_What the task requires_
Extract every line of the records below that contains the string "pixels", matching case exactly.

[Dataset records]
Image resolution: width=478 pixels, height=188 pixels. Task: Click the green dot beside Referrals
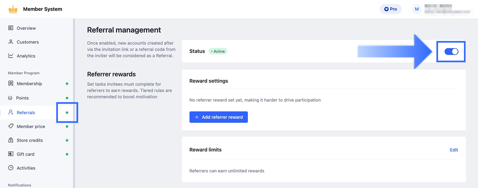point(67,113)
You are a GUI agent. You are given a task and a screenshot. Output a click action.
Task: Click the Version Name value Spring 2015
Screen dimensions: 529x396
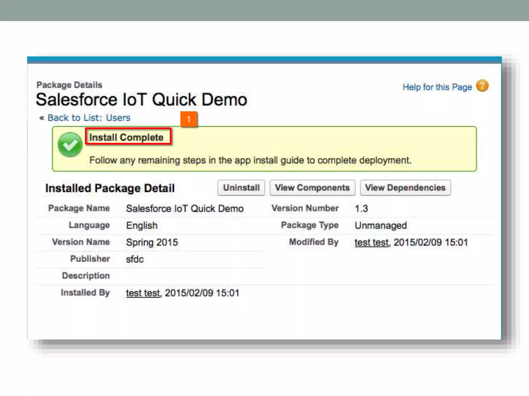click(152, 242)
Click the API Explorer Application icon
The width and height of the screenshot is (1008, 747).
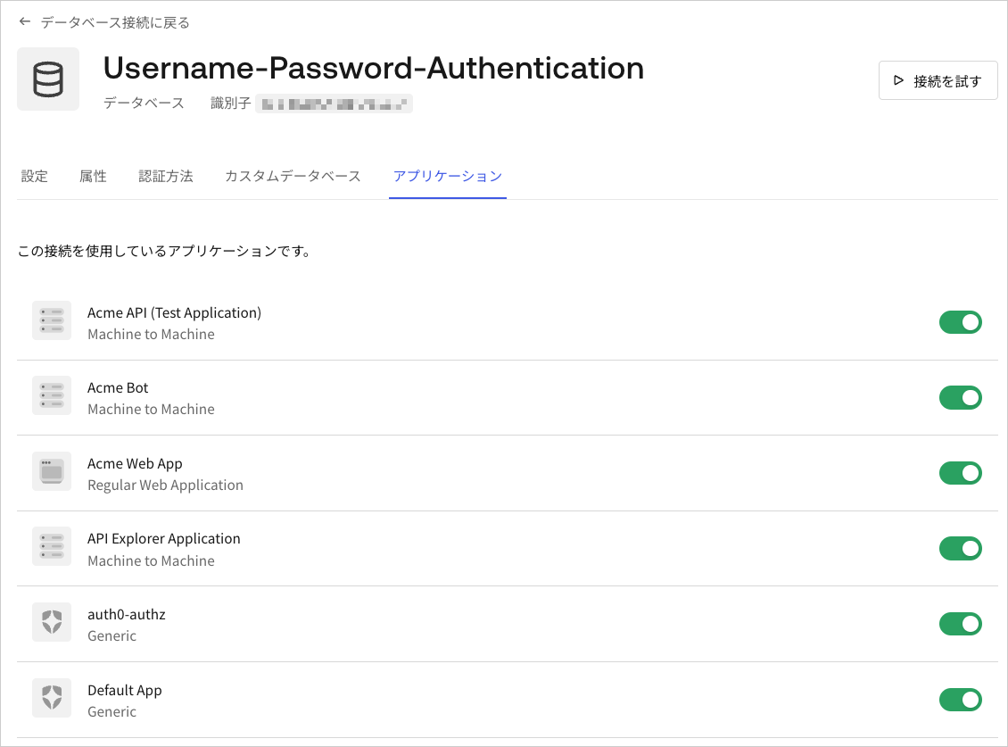[52, 546]
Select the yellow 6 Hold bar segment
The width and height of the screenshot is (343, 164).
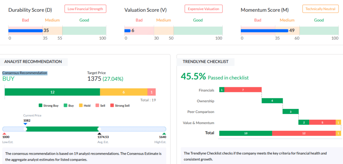click(x=124, y=92)
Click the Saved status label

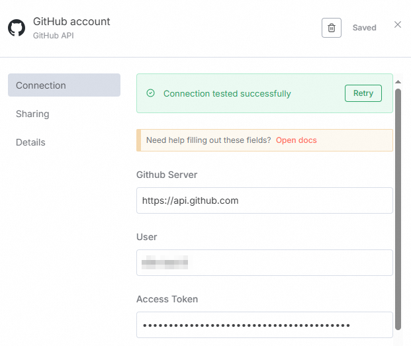coord(364,28)
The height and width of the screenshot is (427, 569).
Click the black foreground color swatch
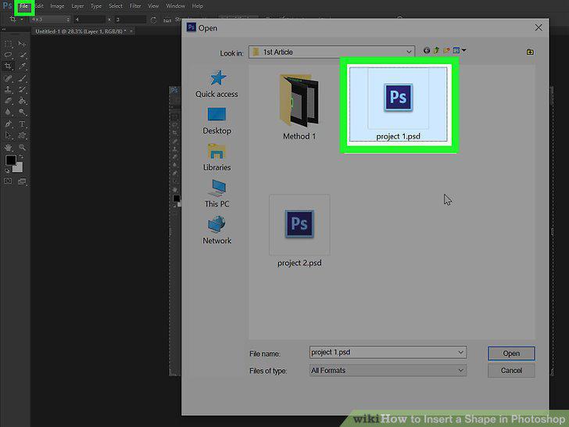point(10,160)
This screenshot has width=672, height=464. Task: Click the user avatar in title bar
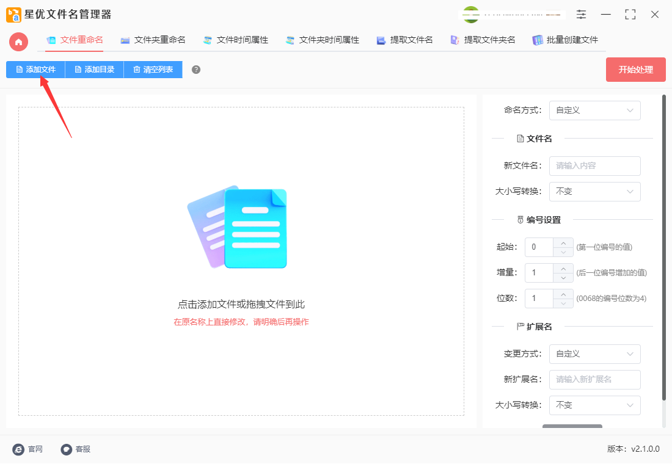(470, 14)
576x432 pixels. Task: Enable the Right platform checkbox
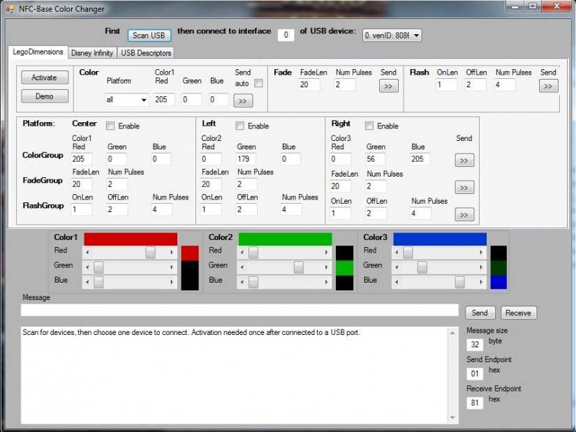[369, 126]
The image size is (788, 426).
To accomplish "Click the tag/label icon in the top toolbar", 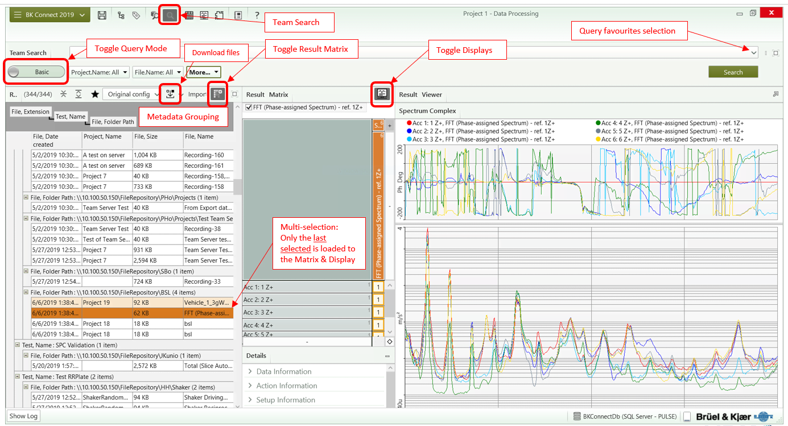I will pos(136,15).
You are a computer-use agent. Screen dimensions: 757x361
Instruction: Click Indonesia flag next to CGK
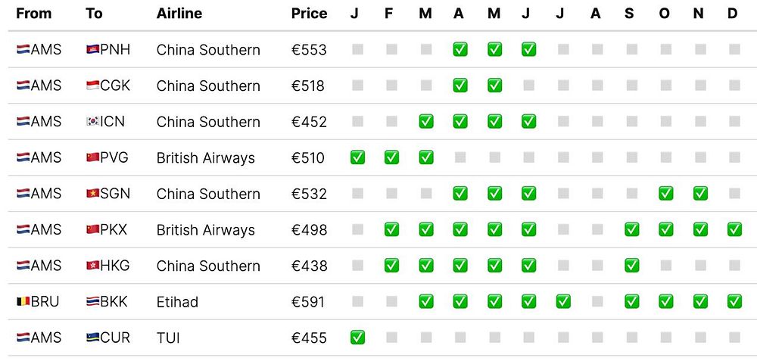tap(93, 86)
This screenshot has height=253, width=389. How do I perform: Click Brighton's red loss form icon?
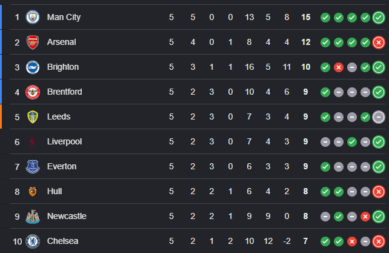339,67
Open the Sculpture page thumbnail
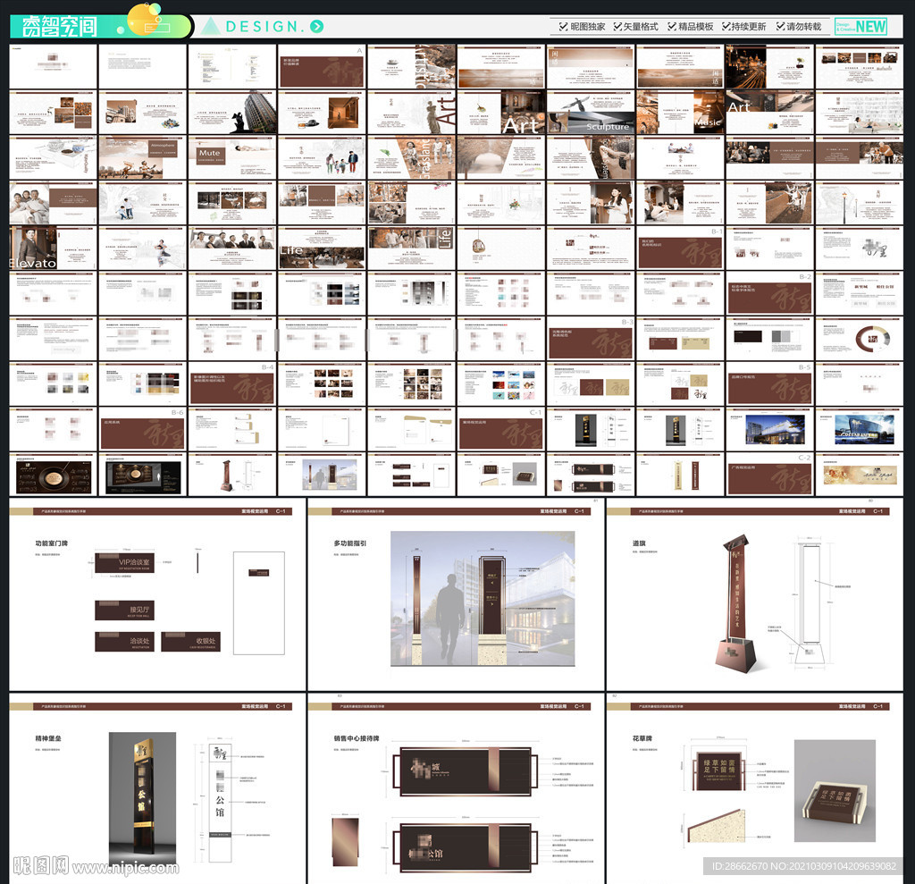 point(590,112)
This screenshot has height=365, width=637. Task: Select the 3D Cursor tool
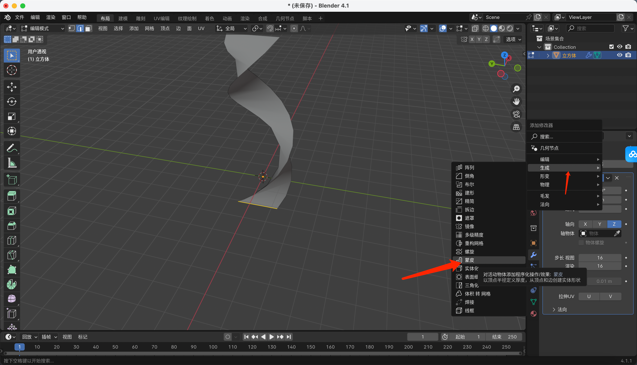click(12, 70)

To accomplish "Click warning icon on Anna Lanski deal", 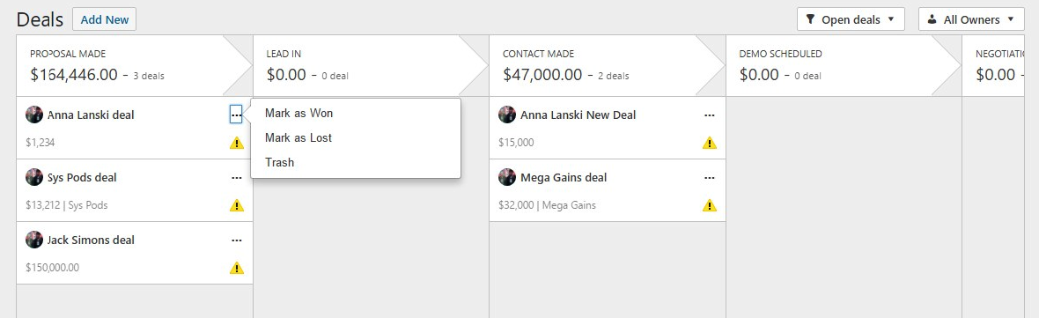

_Full response_
Image resolution: width=478 pixels, height=188 pixels. Task: Click the green dot beside Referrals
576x432 pixels. Task: Enable the Right platform checkbox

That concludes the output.